An Amateur radio station regulating a Local Net. Local Net Controls should not be Relay stations, as traffic may become too intense for one person to manage.

Reporting Criteria

The WFO GRB staff have created a list of observations that are requested field reports. All reports are useful, but during a severe weather situation, only qualifying reports may be transmitted on the voice channels. Relays are responsible to ensure their reports meet the Severe Criteria. The WFO GRB staff reserve the right to relax or change criteria requirements.

Severe Thunderstorm Watch

A Severe Thunderstorm Watch means conditions are favorable for the development of Severe Weather in and close to the watch area. If you are in the watch area, monitor the weather conditions closely. Storms can develop rapidly, and advanced warning may not be possible. Watches are often issued for a large geographical area.

Spotting groups should prepare to deploy when a Watch is issued.

Severe Thunderstorm Warning

A Severe Thunderstorm Warning means that a severe thunderstorm has been observed, or is indicated on radar. If you are near, or in the path of the storm, take immediate actions to protect life and property. A thunderstorm is considered severe if winds are 58 mph, and/or hail 3/4 inch in size.

When warnings are issued, local spotting groups should already be in place and their safety established.

Tornado Watch

A Tornado Watch means conditions are favorable for tornadoes and severe thunderstorms in and close to the watch area. Persons in these areas should be on the lookout for threatening weather conditions, and listen for later statements and possible warnings. Watches are often issued for a large geographical area.
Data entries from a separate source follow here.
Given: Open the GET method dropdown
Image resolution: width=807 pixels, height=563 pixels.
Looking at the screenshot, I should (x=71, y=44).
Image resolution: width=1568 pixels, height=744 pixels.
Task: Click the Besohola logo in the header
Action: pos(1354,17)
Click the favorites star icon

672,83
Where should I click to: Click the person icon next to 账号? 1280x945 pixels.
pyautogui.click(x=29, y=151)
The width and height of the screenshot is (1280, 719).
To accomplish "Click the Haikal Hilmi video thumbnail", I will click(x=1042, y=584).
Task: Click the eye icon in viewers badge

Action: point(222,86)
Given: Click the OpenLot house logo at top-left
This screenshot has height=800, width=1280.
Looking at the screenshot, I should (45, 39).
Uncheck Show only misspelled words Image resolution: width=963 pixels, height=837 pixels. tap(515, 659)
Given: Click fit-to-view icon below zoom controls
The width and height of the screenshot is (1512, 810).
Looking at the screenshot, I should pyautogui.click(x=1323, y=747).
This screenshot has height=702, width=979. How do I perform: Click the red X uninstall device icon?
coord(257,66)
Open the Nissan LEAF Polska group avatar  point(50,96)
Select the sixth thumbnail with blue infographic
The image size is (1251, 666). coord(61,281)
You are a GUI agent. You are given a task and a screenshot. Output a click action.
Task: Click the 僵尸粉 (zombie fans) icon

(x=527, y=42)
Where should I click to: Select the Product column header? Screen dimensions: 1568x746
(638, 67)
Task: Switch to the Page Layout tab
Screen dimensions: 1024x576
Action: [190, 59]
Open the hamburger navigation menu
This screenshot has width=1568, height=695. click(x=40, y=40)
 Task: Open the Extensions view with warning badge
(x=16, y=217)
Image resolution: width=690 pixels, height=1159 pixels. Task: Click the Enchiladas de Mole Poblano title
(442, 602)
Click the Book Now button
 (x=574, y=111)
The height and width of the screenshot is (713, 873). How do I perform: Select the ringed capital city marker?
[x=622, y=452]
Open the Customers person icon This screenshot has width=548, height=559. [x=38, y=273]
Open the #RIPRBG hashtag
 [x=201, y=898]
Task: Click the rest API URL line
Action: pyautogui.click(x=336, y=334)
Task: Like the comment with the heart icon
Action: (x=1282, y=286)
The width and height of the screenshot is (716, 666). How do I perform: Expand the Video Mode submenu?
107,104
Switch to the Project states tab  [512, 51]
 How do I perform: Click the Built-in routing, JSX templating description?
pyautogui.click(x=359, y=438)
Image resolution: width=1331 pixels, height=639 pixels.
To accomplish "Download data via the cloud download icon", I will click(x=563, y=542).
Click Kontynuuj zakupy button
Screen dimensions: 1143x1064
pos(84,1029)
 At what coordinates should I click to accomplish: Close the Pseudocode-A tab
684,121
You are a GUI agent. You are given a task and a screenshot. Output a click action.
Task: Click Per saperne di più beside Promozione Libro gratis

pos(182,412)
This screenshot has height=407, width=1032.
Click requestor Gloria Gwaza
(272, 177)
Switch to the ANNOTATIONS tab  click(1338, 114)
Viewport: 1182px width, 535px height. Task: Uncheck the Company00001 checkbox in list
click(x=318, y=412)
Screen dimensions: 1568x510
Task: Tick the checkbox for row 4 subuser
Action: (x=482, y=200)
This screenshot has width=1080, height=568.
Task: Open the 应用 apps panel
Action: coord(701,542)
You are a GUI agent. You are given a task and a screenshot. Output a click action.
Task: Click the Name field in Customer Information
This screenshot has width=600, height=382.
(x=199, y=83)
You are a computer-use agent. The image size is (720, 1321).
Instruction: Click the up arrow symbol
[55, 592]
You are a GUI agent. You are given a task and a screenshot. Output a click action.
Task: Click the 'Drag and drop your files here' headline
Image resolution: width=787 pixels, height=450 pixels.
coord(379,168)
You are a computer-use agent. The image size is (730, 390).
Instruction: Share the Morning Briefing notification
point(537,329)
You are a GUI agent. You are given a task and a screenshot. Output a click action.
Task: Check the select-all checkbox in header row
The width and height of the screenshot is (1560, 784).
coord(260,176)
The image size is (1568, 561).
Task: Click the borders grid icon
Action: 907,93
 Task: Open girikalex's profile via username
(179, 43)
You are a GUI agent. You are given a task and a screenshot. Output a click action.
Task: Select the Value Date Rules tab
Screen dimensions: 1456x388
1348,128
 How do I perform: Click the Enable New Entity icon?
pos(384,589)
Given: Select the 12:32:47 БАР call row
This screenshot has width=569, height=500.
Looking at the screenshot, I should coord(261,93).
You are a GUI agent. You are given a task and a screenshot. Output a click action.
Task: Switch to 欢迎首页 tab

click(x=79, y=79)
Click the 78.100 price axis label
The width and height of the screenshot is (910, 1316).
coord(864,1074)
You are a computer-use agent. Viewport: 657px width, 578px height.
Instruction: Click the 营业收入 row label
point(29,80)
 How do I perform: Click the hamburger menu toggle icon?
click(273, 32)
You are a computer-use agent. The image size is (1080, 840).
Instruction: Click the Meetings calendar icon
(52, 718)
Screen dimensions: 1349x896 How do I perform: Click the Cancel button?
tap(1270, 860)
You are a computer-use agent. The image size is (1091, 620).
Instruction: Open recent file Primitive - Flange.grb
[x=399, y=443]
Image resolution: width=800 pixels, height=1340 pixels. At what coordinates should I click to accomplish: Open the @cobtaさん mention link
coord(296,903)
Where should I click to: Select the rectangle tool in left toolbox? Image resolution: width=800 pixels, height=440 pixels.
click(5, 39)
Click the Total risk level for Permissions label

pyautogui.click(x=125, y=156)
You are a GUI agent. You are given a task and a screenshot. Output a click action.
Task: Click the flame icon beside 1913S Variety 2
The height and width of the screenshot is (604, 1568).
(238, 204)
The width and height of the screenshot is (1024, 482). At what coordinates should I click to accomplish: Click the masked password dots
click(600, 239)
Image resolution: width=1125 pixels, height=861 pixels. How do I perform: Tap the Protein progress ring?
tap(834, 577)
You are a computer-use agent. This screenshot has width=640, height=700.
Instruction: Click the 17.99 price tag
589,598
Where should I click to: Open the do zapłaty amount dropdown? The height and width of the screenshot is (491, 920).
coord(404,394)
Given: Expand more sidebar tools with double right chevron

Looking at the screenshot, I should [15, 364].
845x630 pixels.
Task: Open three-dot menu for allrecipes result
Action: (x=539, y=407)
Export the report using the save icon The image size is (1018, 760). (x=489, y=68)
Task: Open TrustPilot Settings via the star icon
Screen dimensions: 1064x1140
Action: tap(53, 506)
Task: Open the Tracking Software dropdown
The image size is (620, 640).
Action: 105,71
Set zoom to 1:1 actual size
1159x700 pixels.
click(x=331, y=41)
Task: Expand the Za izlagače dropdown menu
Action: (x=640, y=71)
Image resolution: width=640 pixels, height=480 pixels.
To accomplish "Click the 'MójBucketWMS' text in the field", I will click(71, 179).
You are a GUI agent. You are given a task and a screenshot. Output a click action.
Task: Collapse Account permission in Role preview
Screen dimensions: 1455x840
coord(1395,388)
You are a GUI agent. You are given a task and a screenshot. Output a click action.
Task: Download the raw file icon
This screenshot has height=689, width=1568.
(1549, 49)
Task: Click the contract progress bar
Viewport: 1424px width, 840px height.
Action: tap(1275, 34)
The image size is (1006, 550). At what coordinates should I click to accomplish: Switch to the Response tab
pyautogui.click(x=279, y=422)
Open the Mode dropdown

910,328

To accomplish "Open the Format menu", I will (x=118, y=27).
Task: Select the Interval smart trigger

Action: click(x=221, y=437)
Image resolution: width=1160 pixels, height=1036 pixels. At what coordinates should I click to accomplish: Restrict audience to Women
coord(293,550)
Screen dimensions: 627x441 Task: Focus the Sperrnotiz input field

Spotting groups should prepare to deploy when a Watch is issued.

Tornado Warning

A Tornado Warning is issued when a Tornado has been detected on radar, or reported by storm spotters. When warnings are issued, local spotting groups should already be in place and their safety established.

Flood / Flash Flood Watch

A flood occurs after 6 hours following the end of the causative event (heavy rain, ice jam, dam breaks). A flash flood occurs within 6 hours of the causative event. Watches are issued when the WFO feels flooding is possible in certain areas of the CWA.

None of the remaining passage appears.